Alain GIRARD, Conservateur en chef du Patrimoine, Conservateur du Musée de Bagnols-sur-Cèze, 1992

"... Avec la connaissance de l'homme de la terre, Edmond Hänni tente, et réussit, par pulsations, l'inventaire et la canalisation des ondes telluriques, des cours d'eau, des coulées d'argile, des courants d'air, des lignes de fuite des objets (sans oublier l'humble cafetière...), des campagnes, des villes... et jusqu'à Tolède... où il a aimé saisir le ballet des grues de chantiers autour de l'Alcazar. Et cette terre parcourue comme seul doit pouvoir le faire l'usager agraire, avec amour et le réel savoir ! Edmond Hänni explique les traces de la terre comme cet homme ancien ayant accumulé les visions, les vallons, les empreintes du temps, les ocres, les verts aussi... et les odeurs que dégage le sillon du laboureur. Territoire offert... et puis le sens du temps comme pouvait l'avoir l'homme roman, je veux dire de l'époque romane : serein, terrien. Le peintre et son oeuvre, semblables à cette terre helvète natale ou adoptive gardoise...
Raisonnée, résonnante, la peinture d'Edmond Hänni donne à "bien voir" ce que nous avons coutume d'entrevoir..."

Alain BENOIT, 1998


"Voilà bien l'exposition d'un peintre confronté à la nature, à ses formes sauvages voire immuables qui peuvent paraître statiques, sombres…. Comme si le Chaos n'était pas une résultante d'une volonté supérieure. Et puis, ici et là, on perçoit la main de l'Homme, de ses réalisations qui dominent cette nature. On voit alors ce pays de Tolède, ce port où s'érigent les grues et encore Montbrun où les constructeurs villageois ont marqué indélébilement l'âme de ceux que l'on ne voit pas mais dont on perçoit la présence marquante dans ce monde minéral.
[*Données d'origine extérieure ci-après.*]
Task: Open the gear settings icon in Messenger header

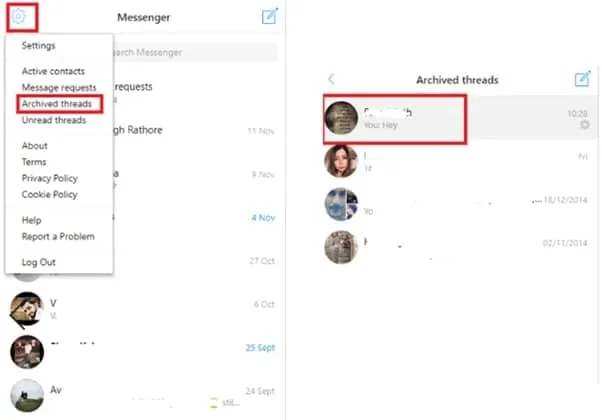Action: coord(18,17)
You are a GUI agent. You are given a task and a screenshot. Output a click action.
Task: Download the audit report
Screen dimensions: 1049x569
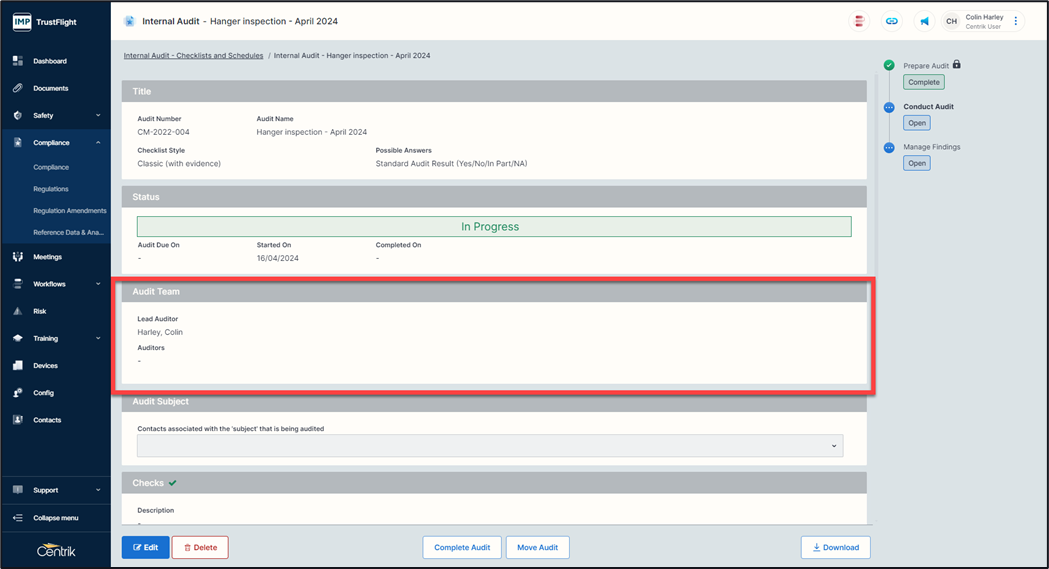click(835, 547)
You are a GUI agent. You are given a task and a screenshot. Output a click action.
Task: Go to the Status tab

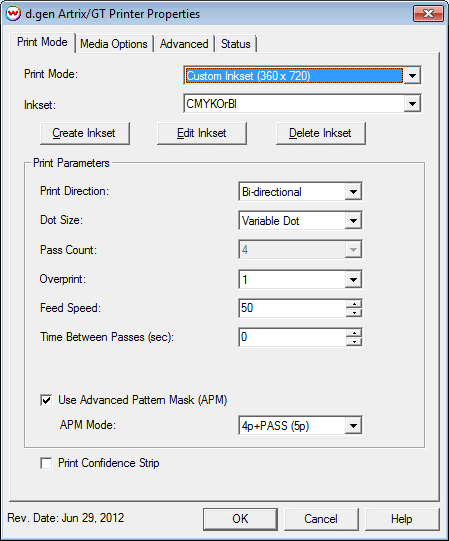236,44
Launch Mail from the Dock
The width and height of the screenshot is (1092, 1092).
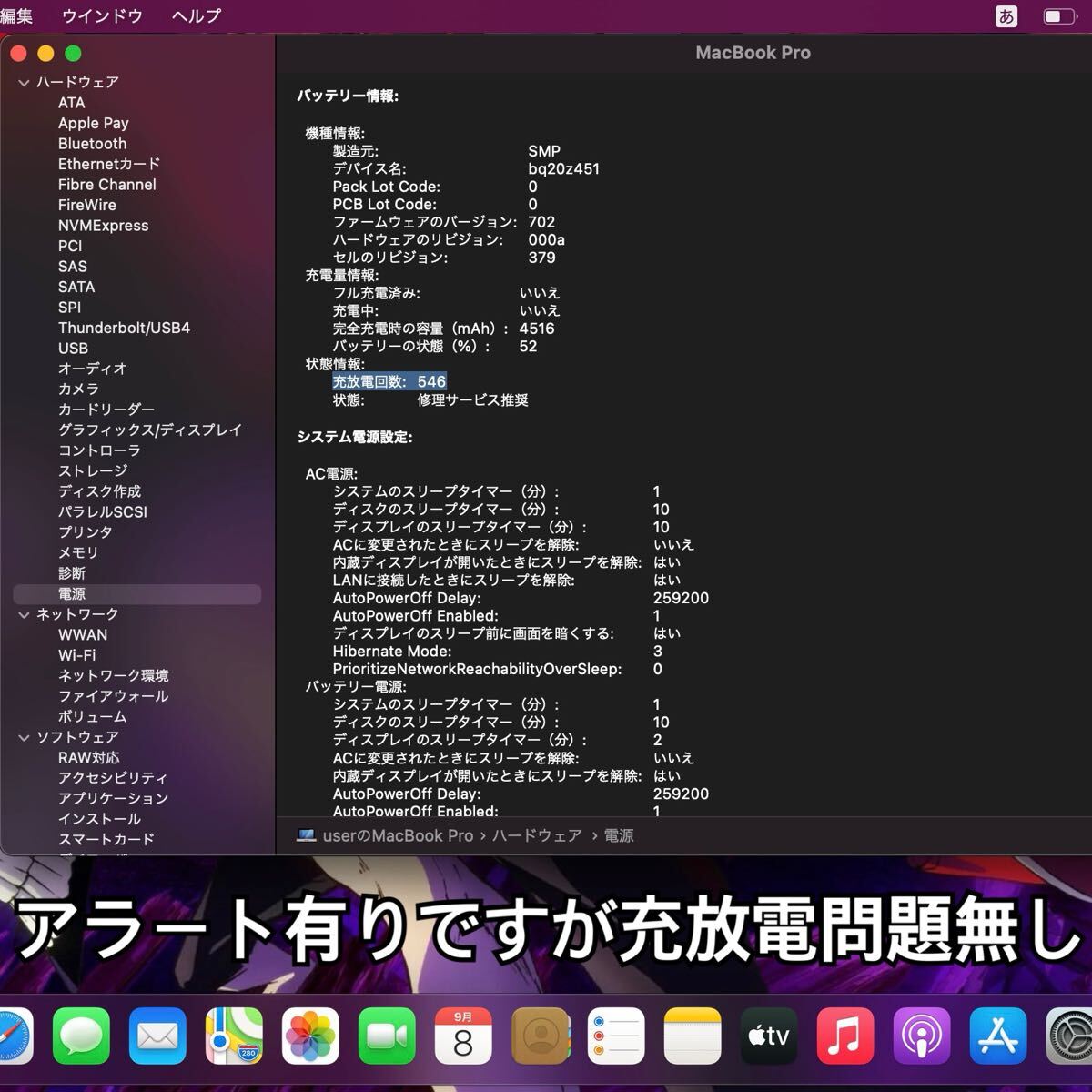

Le regard se poursuit vers, par exemple, cette veine où coule l'eau, donc la vie entre des lieux coupés en deux comme l'encéphale est divisé en droit et gauche avec leurs fonctions précises et déterminées.
Depuis les inspirations du temps d'André Lhote à nos jours, Edmond Hänni a remarquablement placé l'être que nous sommes dans cette nature d'où nous venons, vers laquelle nous irons.

Un vrai travail de peintre, une œuvre de penseur et l'on en comprend toute la philosophie au regard porté sur le fumeur et la cafetière ou sur le violon. Merci Edmond Hänni de nous avoir livré votre talent à nos regards qui deviennent ce qu'ils doivent être : modestes."